The fruit of jealousy and selfish ambition is as predictable as it is damaging – disorder and every vile practice. When I’m confused, when I seem to be caught in a downward spiral of sin, I usually find that jealousy and ambition are the cause.
God’s solution is simple, but impossible apart from the Savior. Be humble. Be wise. Be “pure, peaceable, gentle, open to reason, full of mercy and good fruits, impartial and sincere.” That kind of blogging will bear fruit for eternity for the glory of Jesus Christ.
If you are a Christian blogger, I pray that you’ll allow God’s Spirit to clearly identify your motives for writing. Maybe some of us will realize we shouldn’t be blogging after all. Other might take it up. Whatever your situation, I pray you make it your aim to glorify the matchless Savior with every thought, every word, every choice, every action.
If you’re still interested, read on for a personal note:
I started Worshipmatters.com at the encouragement of a number of close friends in my church. I was persuaded that it might be helpful to share some of the biblical principles I’ve learned over the past 30 years related to music and worshipping God. I don’t know a lot, but I figured my mistakes alone would carry me for a few years.
I really want to serve people and honor my Savior through what I write here. I want to draw attention to the greatness of God’s power and the lavish display of His mercy at the cross. I want people to embrace the sufficiency of God’s Word and expect the activity of His Spirit in our lives. I also hope to suggest ways a theology of worship can be practically implemented in the church.
However, mixed in with those godly motives are some that I don’t particularly want to share with you. It took me almost five hours to write my first post. Why was that? As I confessed then, I didn’t want to look like a fool. I wanted people to think I was brilliant, creative, insightful, funny, and godly (not necessarily in that order). I realized that part of my motive in writing a blog was to impress people, to draw glory to myself. How pitiful. How sad. How dishonoring to my Savior.
But I continue to blog. Why?

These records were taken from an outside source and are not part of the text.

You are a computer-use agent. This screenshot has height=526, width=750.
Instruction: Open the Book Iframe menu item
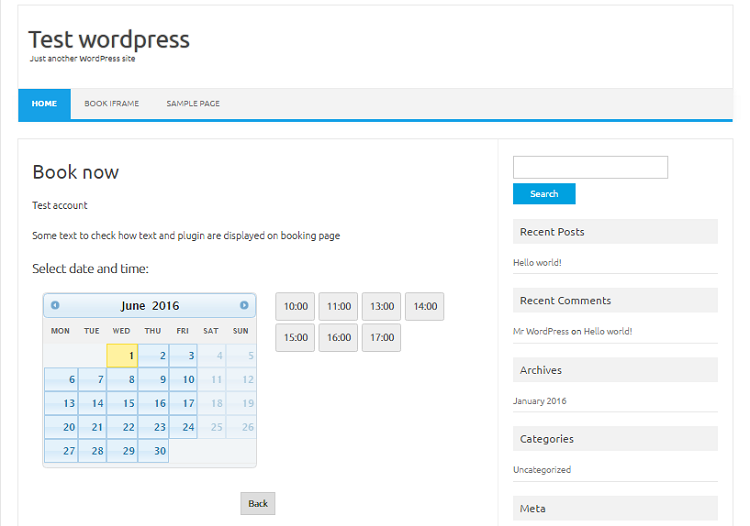pos(111,104)
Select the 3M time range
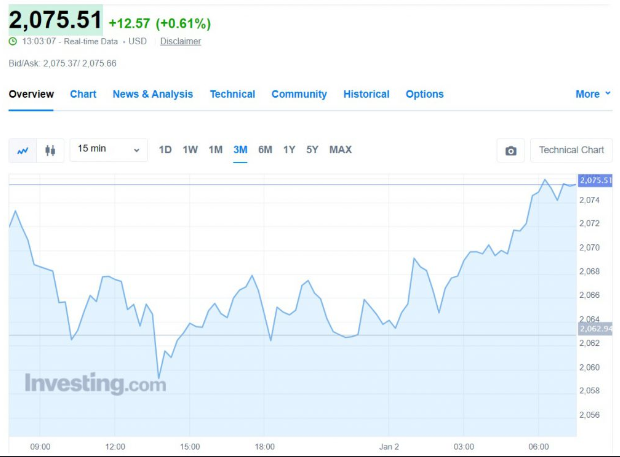Image resolution: width=620 pixels, height=457 pixels. (x=240, y=150)
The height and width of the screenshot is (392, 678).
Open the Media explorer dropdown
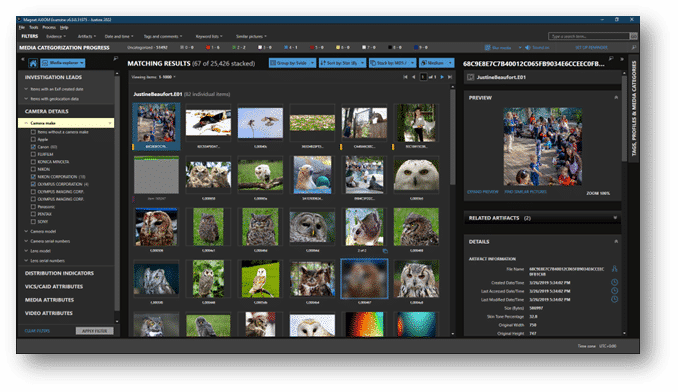point(63,63)
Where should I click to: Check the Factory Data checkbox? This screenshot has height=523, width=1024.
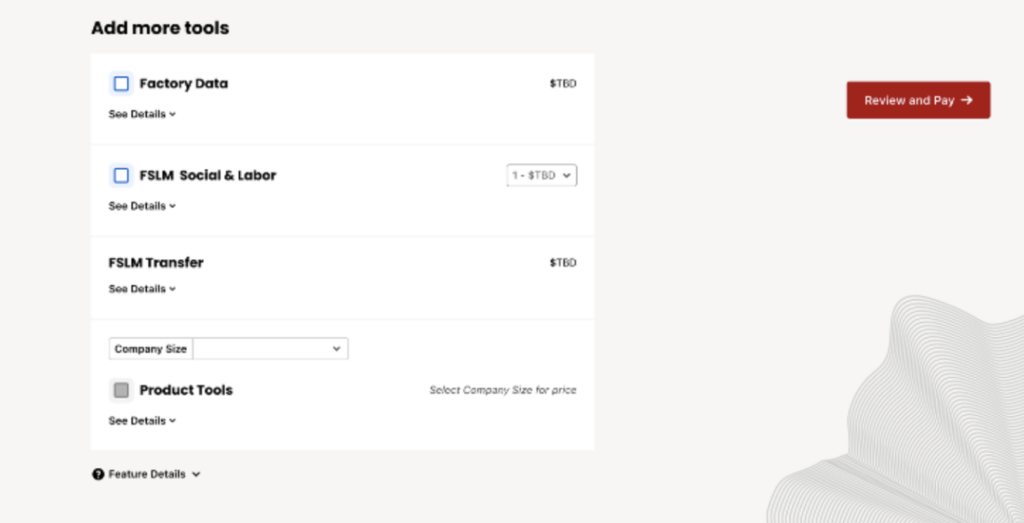click(x=121, y=84)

I’m persuaded that my desire to see my Savior exalted is greater than the desire to exalt myself. I know that Jesus completely paid the price for all my sins at the cross, and that motivates me to fight pride all the more. The issue is not how many people read what I write, but how faithfully I represent the Savior’s heart and purposes.
I pray this blog will be a means that encourages you to be faithful as well.